Stored records:
'''

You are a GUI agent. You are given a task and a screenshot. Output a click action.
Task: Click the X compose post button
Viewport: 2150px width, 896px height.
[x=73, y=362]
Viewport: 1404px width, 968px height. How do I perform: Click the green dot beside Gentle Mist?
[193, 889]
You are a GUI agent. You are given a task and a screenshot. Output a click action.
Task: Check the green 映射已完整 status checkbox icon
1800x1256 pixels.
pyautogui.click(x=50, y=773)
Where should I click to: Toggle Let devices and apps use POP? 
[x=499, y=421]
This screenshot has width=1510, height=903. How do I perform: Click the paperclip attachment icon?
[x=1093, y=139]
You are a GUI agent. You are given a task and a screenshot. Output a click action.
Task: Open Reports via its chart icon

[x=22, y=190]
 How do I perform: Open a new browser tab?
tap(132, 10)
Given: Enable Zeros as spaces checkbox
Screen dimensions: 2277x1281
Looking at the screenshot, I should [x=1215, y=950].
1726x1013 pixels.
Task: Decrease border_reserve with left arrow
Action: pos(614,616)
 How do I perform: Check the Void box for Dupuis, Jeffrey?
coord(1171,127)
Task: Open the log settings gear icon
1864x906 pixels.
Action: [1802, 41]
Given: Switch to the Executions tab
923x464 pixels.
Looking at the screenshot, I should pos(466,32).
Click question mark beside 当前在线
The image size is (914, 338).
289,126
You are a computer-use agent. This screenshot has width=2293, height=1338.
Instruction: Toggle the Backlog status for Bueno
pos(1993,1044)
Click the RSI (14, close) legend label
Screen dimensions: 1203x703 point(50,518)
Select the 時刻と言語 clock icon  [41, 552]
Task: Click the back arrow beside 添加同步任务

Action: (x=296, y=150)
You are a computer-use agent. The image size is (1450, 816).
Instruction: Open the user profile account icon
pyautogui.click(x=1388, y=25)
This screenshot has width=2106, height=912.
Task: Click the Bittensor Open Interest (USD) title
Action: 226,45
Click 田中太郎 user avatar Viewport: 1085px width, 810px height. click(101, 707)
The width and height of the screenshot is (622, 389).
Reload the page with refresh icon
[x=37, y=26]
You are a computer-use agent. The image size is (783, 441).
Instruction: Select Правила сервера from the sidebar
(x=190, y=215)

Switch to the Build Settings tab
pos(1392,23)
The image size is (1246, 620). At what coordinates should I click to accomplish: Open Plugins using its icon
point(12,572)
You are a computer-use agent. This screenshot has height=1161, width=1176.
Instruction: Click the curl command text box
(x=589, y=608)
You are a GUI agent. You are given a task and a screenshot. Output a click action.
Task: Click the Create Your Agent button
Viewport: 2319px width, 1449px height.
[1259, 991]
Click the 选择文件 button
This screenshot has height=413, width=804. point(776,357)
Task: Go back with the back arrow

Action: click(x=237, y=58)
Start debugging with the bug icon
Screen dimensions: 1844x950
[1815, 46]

'''

Activity:
Copy each entry above exactly, leaving nothing out.

Exercise response:
You are a GUI agent. You are given a task and a screenshot. Output a click action.
Task: Click the X compose post button
Viewport: 2150px width, 896px height.
[x=73, y=362]
Viewport: 1404px width, 968px height. How do I perform: Click the green dot beside Gentle Mist?
[193, 889]
You are a GUI agent. You are given a task and a screenshot. Output a click action.
Task: Check the green 映射已完整 status checkbox icon
1800x1256 pixels.
pyautogui.click(x=50, y=773)
Where should I click to: Toggle Let devices and apps use POP? 
[x=499, y=421]
This screenshot has width=1510, height=903. How do I perform: Click the paperclip attachment icon?
[x=1093, y=139]
You are a GUI agent. You are given a task and a screenshot. Output a click action.
Task: Open Reports via its chart icon

[x=22, y=190]
 How do I perform: Open a new browser tab?
tap(132, 10)
Given: Enable Zeros as spaces checkbox
Screen dimensions: 2277x1281
Looking at the screenshot, I should [x=1215, y=950].
1726x1013 pixels.
Task: Decrease border_reserve with left arrow
Action: pos(614,616)
 How do I perform: Check the Void box for Dupuis, Jeffrey?
coord(1171,127)
Task: Open the log settings gear icon
1864x906 pixels.
Action: [1802, 41]
Given: Switch to the Executions tab
923x464 pixels.
Looking at the screenshot, I should pos(466,32).
Click question mark beside 当前在线
The image size is (914, 338).
289,126
You are a computer-use agent. This screenshot has width=2293, height=1338.
Instruction: Toggle the Backlog status for Bueno
pos(1993,1044)
Click the RSI (14, close) legend label
Screen dimensions: 1203x703 point(50,518)
Select the 時刻と言語 clock icon  [41, 552]
Task: Click the back arrow beside 添加同步任务

Action: (x=296, y=150)
You are a computer-use agent. The image size is (1450, 816).
Instruction: Open the user profile account icon
pyautogui.click(x=1388, y=25)
This screenshot has width=2106, height=912.
Task: Click the Bittensor Open Interest (USD) title
Action: 226,45
Click 田中太郎 user avatar Viewport: 1085px width, 810px height. click(101, 707)
The width and height of the screenshot is (622, 389).
Reload the page with refresh icon
[x=37, y=26]
You are a computer-use agent. The image size is (783, 441).
Instruction: Select Правила сервера from the sidebar
(x=190, y=215)

Switch to the Build Settings tab
pos(1392,23)
The image size is (1246, 620). At what coordinates should I click to accomplish: Open Plugins using its icon
point(12,572)
You are a computer-use agent. This screenshot has height=1161, width=1176.
Instruction: Click the curl command text box
(x=589, y=608)
You are a GUI agent. You are given a task and a screenshot. Output a click action.
Task: Click the Create Your Agent button
Viewport: 2319px width, 1449px height.
[1259, 991]
Click the 选择文件 button
This screenshot has height=413, width=804. point(776,357)
Task: Go back with the back arrow

Action: click(x=237, y=58)
Start debugging with the bug icon
Screen dimensions: 1844x950
[1815, 46]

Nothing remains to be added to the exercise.